# Preact Example
> 💡 The most updated info is in the Expo docs: [Using Preact](https://github.com/expo/expo/blob/master/docs/pages/versions/unversioned/guides/using-preact.md)
[Preact](https://preactjs.com/) is "a fast 3kB alternative to React" with the same modern API as React. Preact was created by [Jason Miller](https://twitter.com/_developit).
## Before Preact
If you create a standard Expo web project (at the time of writing this), the bundle size will look something like the report below.
**❌ 60.75 KB Gzipped**

> 💡 You can [**enable** bundle reporting easily!](https://github.com/expo/expo/blob/master/docs/pages/versions/unversioned/guides/web-performance.md#-what-makes-my-app-large)
## After Preact
After modifying your project to use Preact instead of React DOM, the bundle will reduce drastically meaning your website will load faster and work much better for poor internet connections.
**✅ 27.98 KB Gzipped**

### ⚽️ Getting Started
To use Preact with React Native for web, you'll need to install the packages and alias them to React. You may also want to enable **reporting** so you can analyze your bundle size.

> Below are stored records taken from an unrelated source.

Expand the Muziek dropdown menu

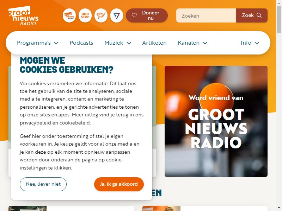(x=118, y=43)
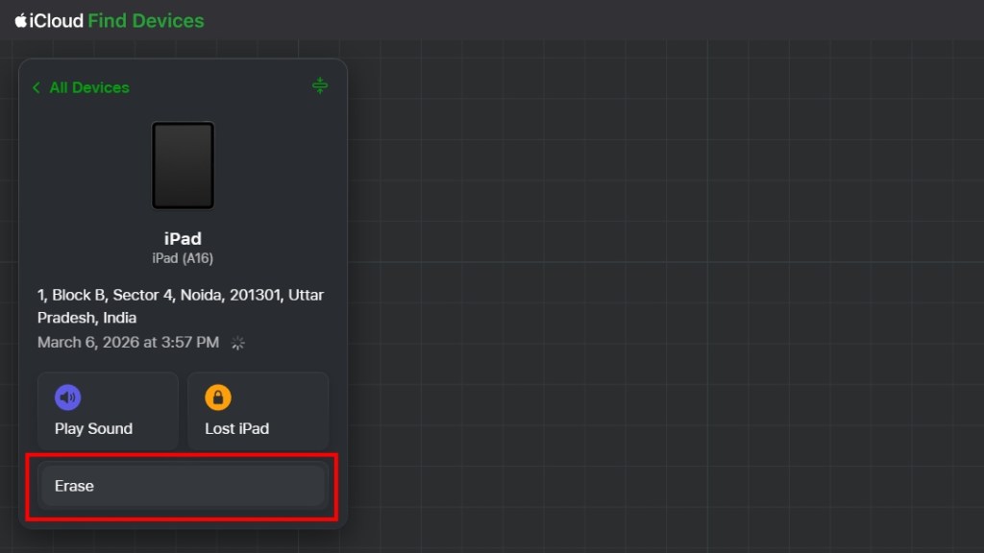Select the iPad device image

point(183,165)
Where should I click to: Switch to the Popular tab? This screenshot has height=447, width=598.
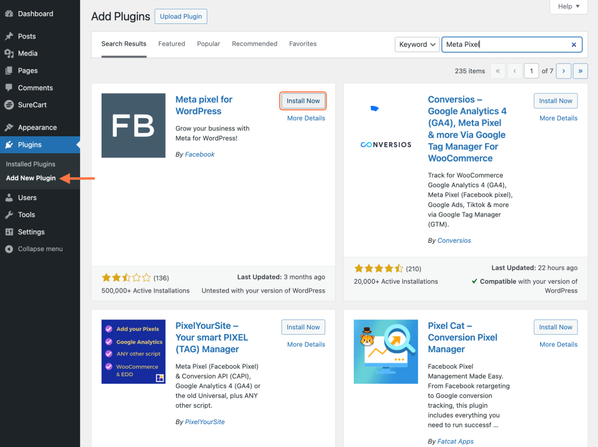208,44
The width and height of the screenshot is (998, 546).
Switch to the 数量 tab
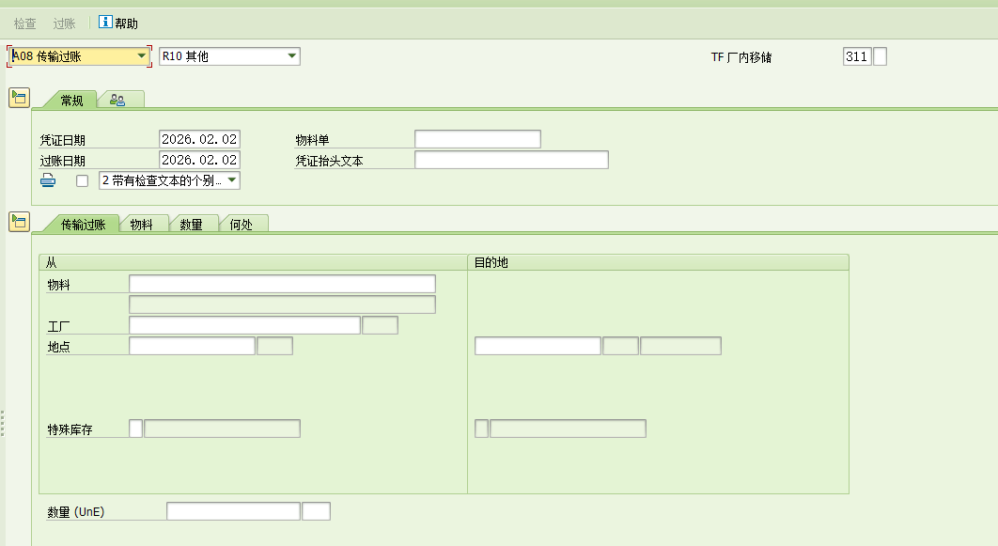tap(192, 225)
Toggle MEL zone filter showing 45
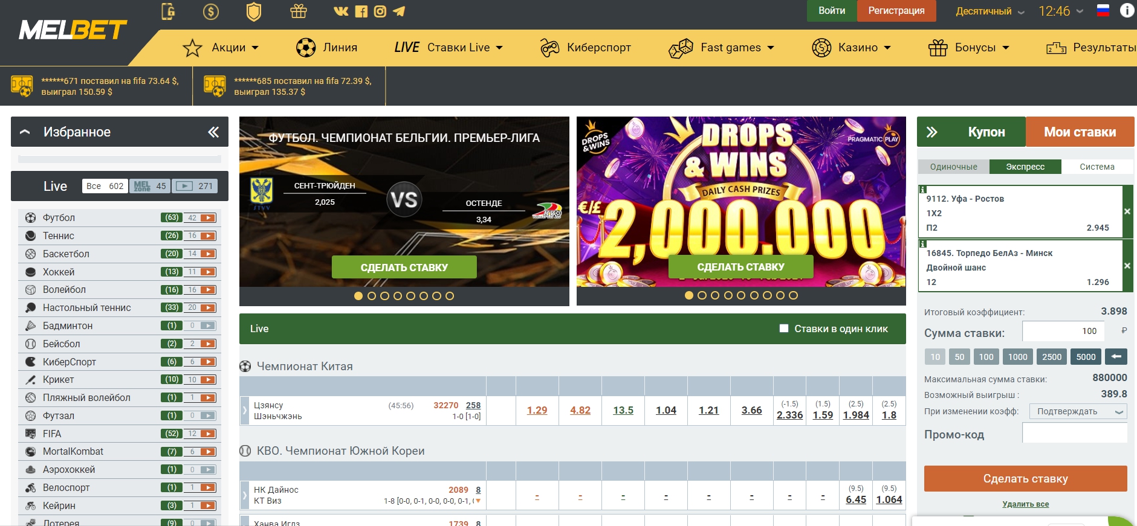Screen dimensions: 1137x526 (150, 186)
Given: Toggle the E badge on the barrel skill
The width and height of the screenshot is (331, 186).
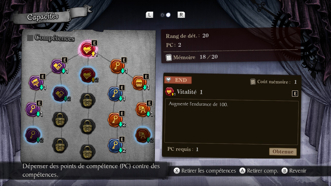Looking at the screenshot, I should click(146, 76).
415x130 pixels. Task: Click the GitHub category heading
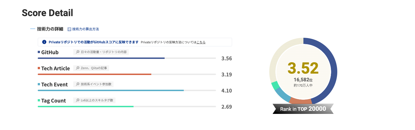click(x=50, y=52)
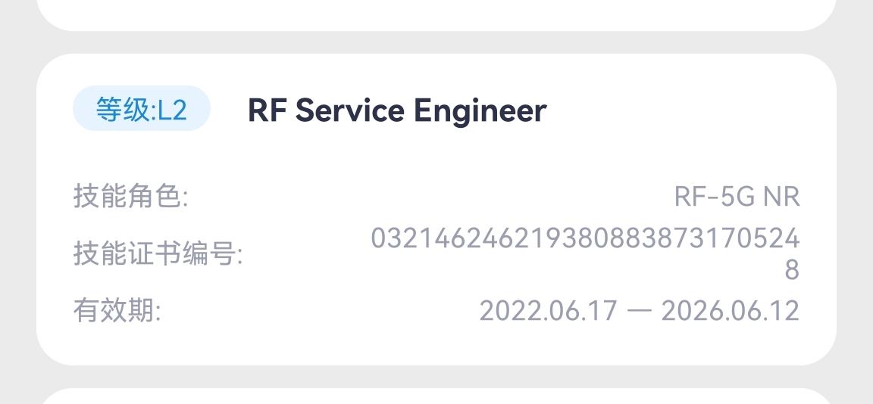Select the RF-5G NR skill role value

(737, 197)
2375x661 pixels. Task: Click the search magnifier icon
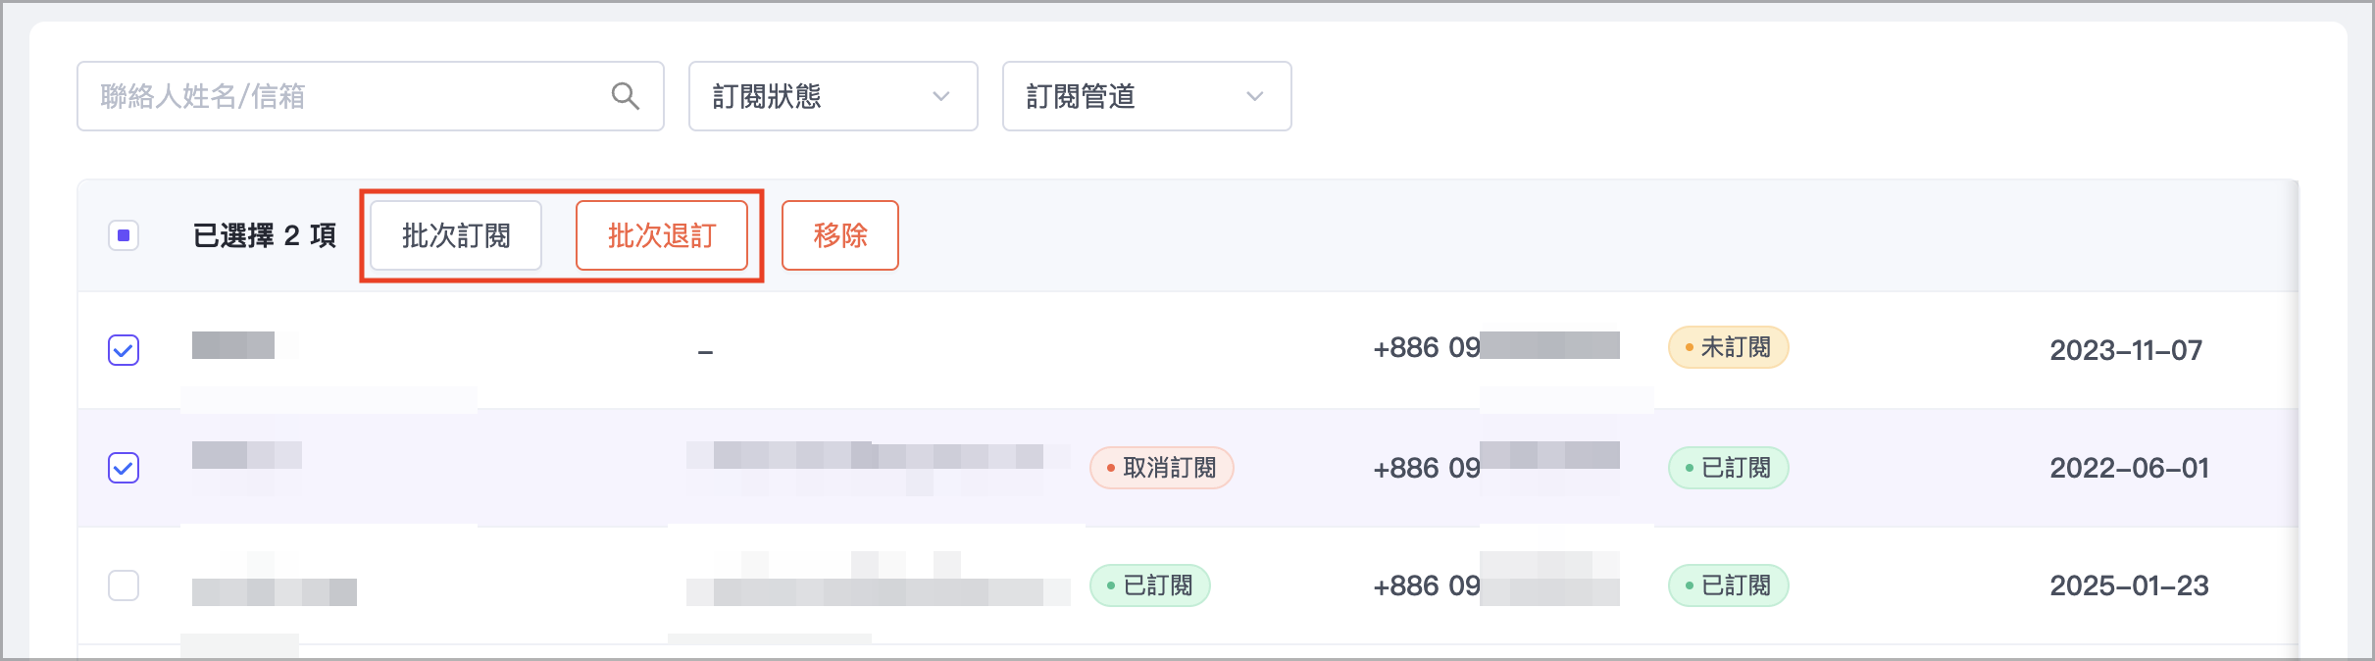(625, 96)
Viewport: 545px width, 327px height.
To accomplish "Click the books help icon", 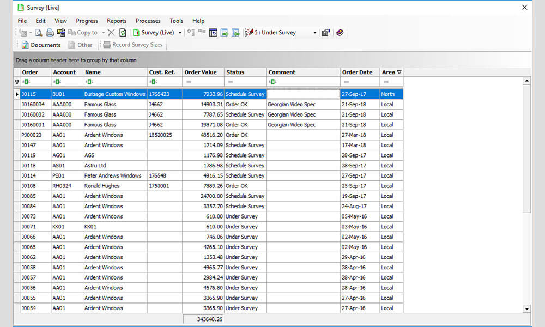I will 340,33.
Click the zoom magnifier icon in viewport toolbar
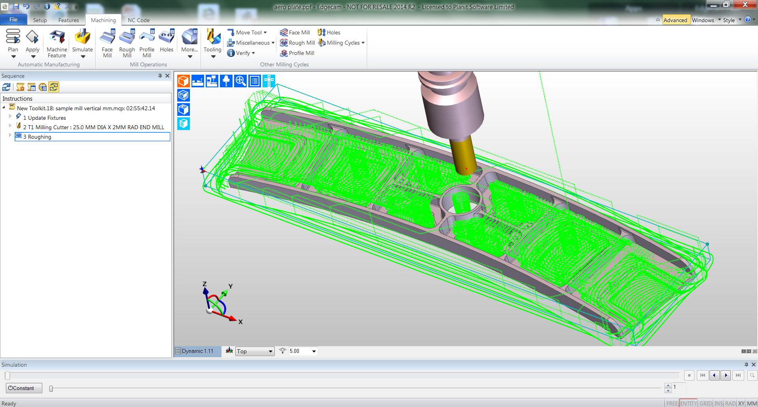 [240, 81]
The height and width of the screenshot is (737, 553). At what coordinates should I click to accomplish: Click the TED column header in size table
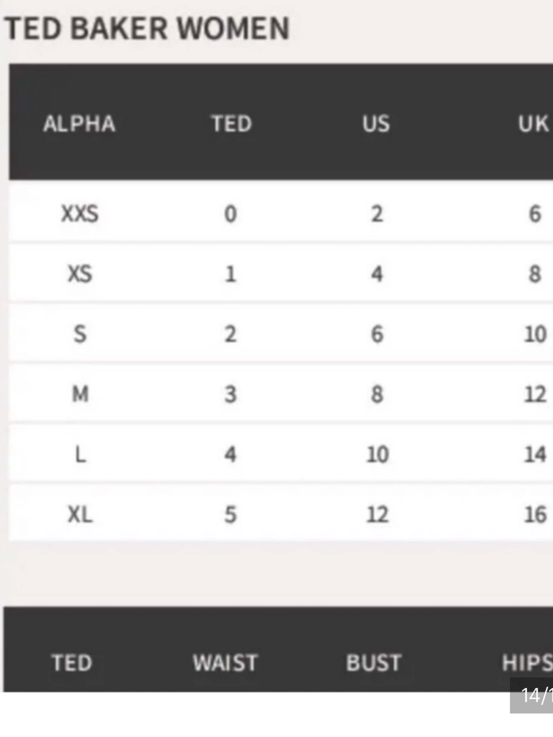[232, 124]
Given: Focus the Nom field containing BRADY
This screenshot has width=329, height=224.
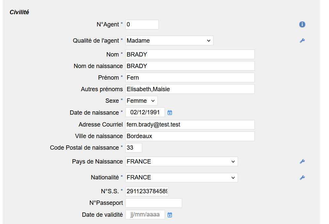Looking at the screenshot, I should click(190, 55).
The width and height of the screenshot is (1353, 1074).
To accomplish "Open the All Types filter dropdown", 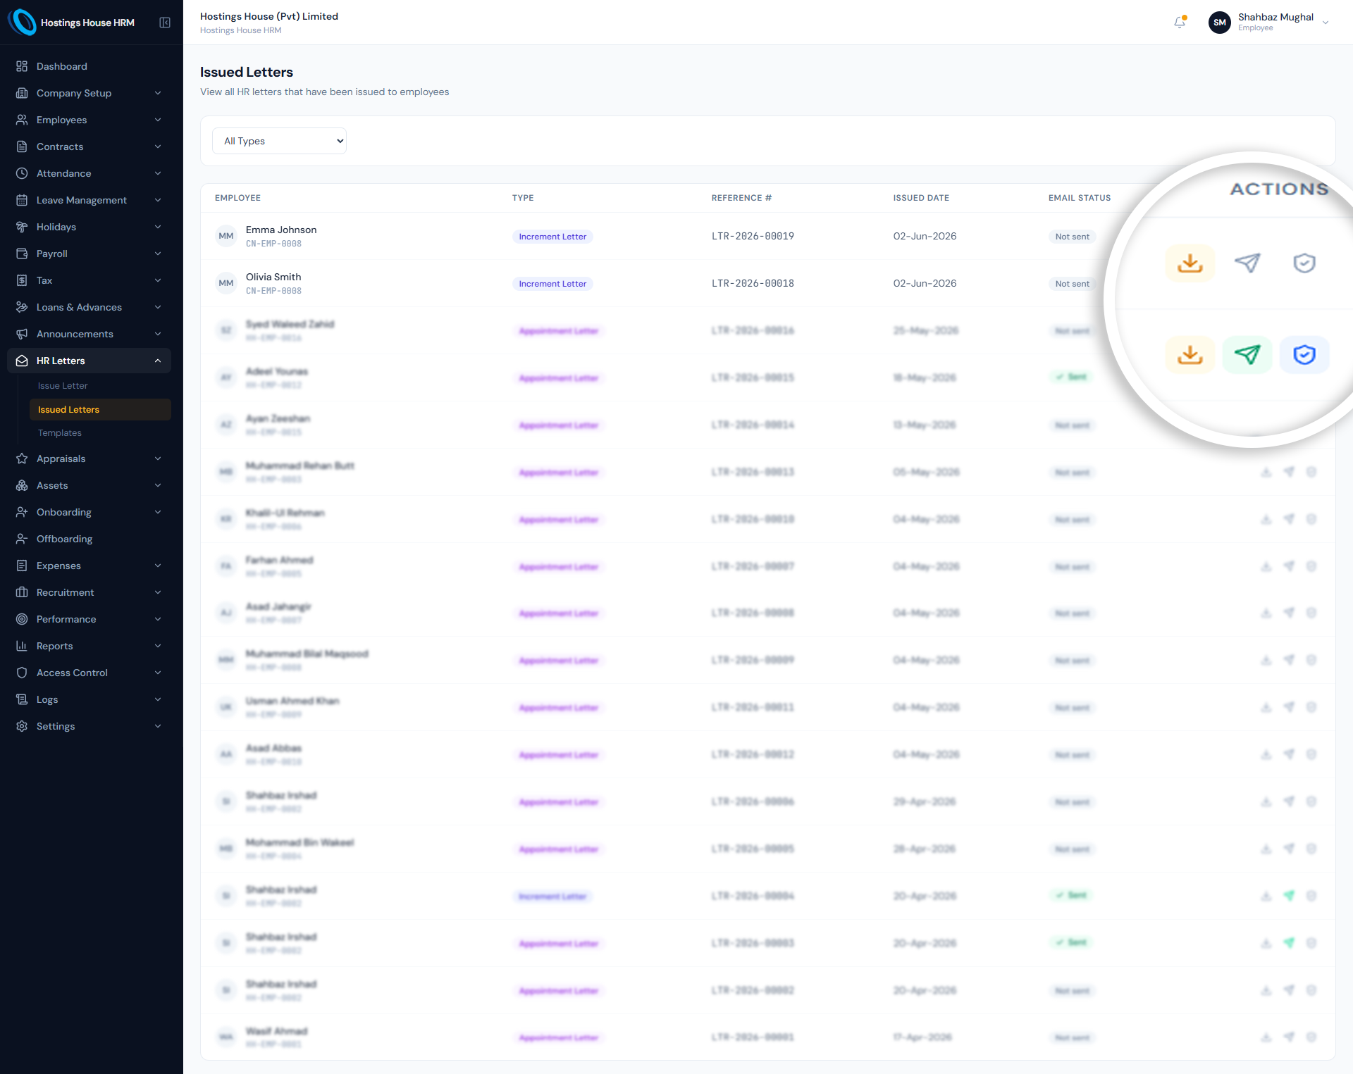I will 279,141.
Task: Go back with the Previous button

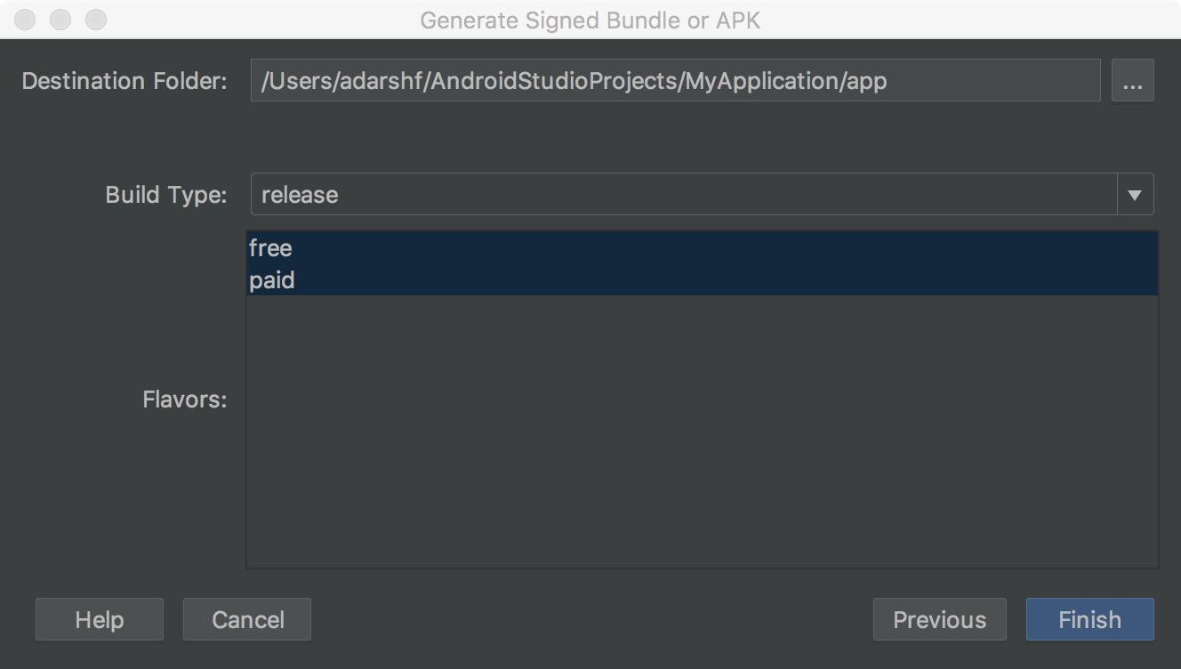Action: [939, 619]
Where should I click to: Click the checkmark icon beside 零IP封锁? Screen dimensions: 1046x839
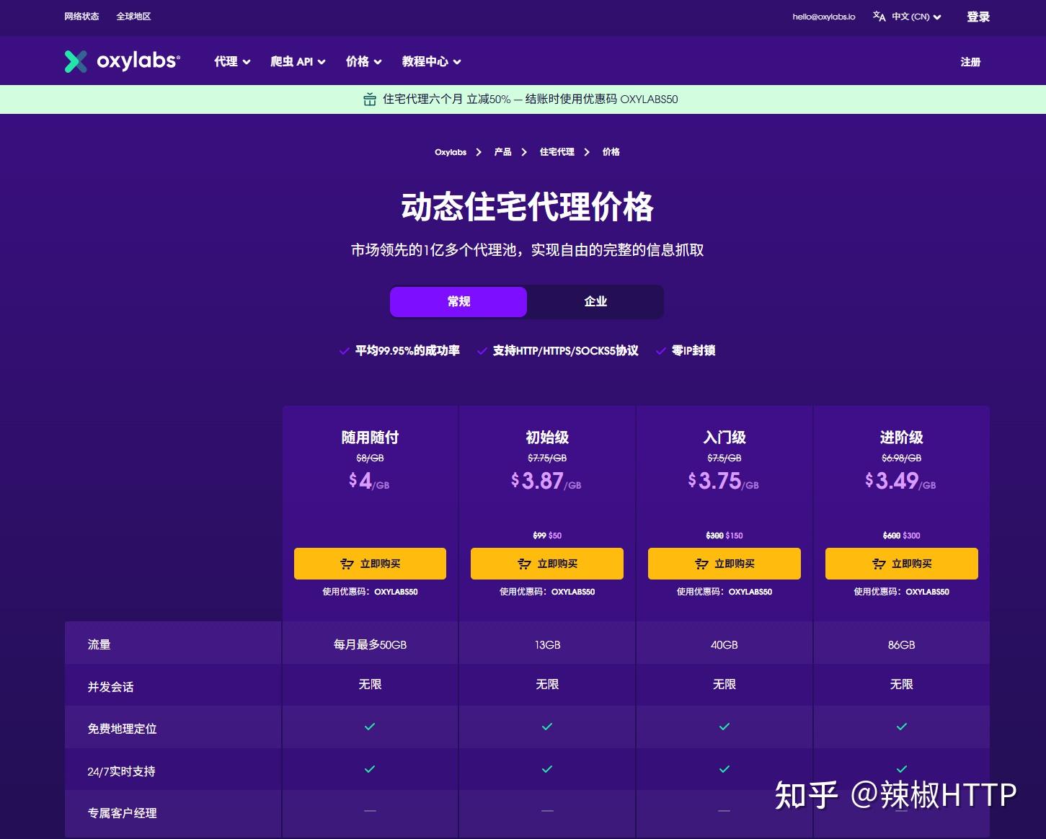[661, 351]
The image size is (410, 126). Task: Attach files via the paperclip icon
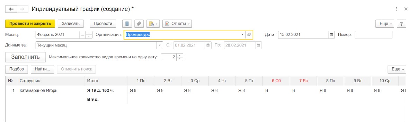(x=139, y=24)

- Install Preact (requires Preact 10+): `yarn add preact-responder-event-plugin preact`
- Run `expo customize:web` and select `webpack.config.js`
- Modify the webpack config to use Preact instead of React:
```js
const createExpoWebpackConfigAsync = require("@expo/webpack-config");
module.exports = async function (env, argv) {
const config = await createExpoWebpackConfigAsync(
{
...env,
// Optionally you can enable the bundle size report
report: true,
},
argv
);
// Add more aliases
config.resolve.alias = {
...config.resolve.alias,
// Use Preact aliases
react$: "preact/compat",
"react-dom$": "preact/compat",
// Fix the responder system which react-native-web depends on
"react-dom/unstable-native-dependencies$":
"preact-responder-event-plugin",
};
return config;
};
```
- That's it! Running `expo build:web` will now produce a significantly smaller bundle.